Paenibacillus sp. GH10 and GH11 extracellular endoxylanases

GHIO, SILVINA; ONTAÑON, ORNELLA; PICCINNI, FLORENCIA; MARRERO DÍAZ DE VILLEGAS, RUBÉN; TALIA, PAOLA; RATNAPARKE, SUPRIYA

Conferencia; Cellulases and Other Carbohydrate-Active Enzymes Gordon Research Conference; 2017

The cost-efficient degradation of xylan to fermentable sugars is of particular interest in second generation bioethanol production, feed, food and pulp and paper industries. Multiple potentially secreted enzymes involved in polysaccharides deconstruction are encoded in the genome of Paenibacillus sp. A59, a xylanolytic soil bacterium, such as three endoxylanases (two GH10 and a GH11), seven GH43 β-xylosidases and two GH30 glucuronoxylanases. From these, only the three predicted endoxylanases were identified by mass spectrometry in xylan culture supernatant, confirming their active role.
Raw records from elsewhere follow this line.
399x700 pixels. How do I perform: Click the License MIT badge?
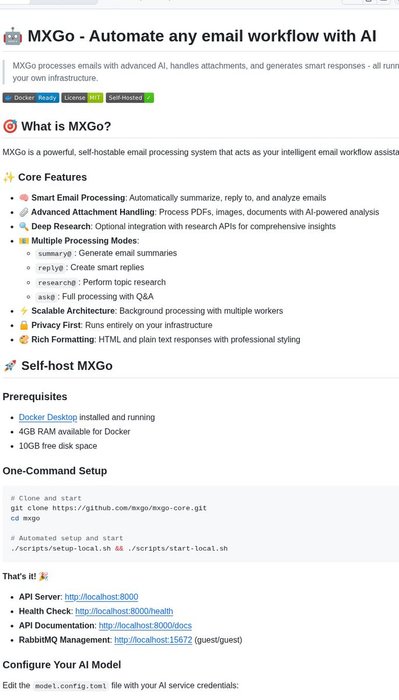(82, 98)
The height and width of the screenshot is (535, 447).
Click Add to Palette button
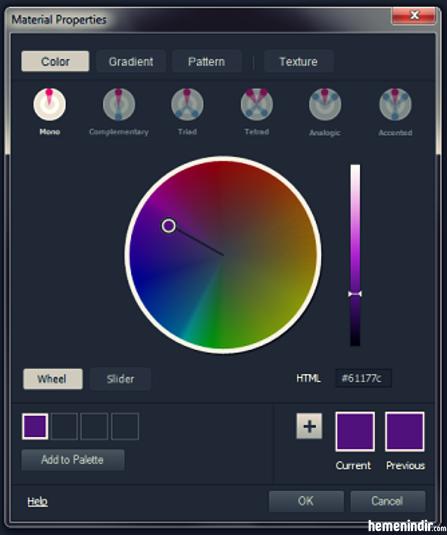tap(73, 460)
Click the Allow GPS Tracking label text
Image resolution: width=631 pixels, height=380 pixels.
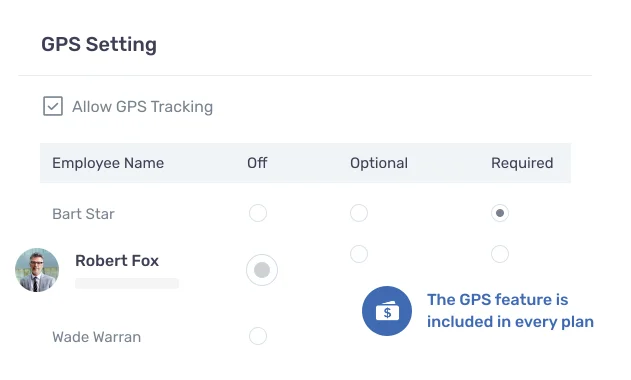coord(142,107)
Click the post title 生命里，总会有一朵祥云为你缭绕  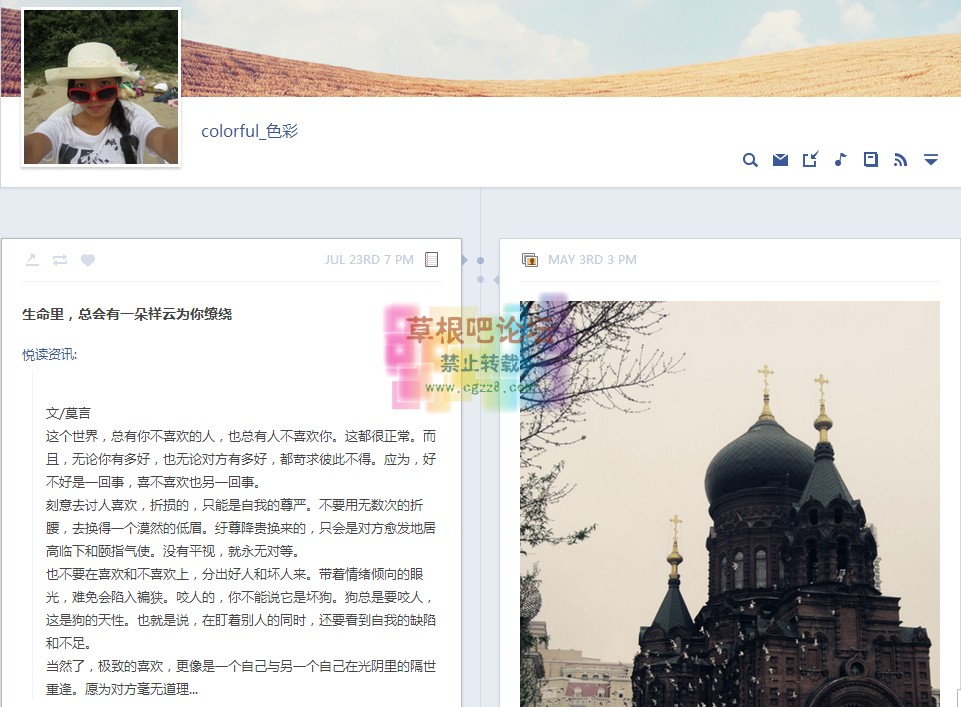(127, 314)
The two non-modular xylanases, a 32 KDa-GH10 and a 20 KDa-GH11, were recombinantly expressed and endoxylanase activity was confirmed (105.96 IU/mg and 85.04 IU/mg, respectively), releasing mainly xylobiose (X2) from xylan and pre-treated wheat straw. However, xylose (X1) was also released only by rGH10XynA, in consistence with other xylanases from GH10 family. By supplementing either enzyme with a GH43 beta-xylosidase we observed an increase in bioconversion rates to X1. However, addition of GH11 to GH10 did not result in additive or synergic activity, under any condition tested.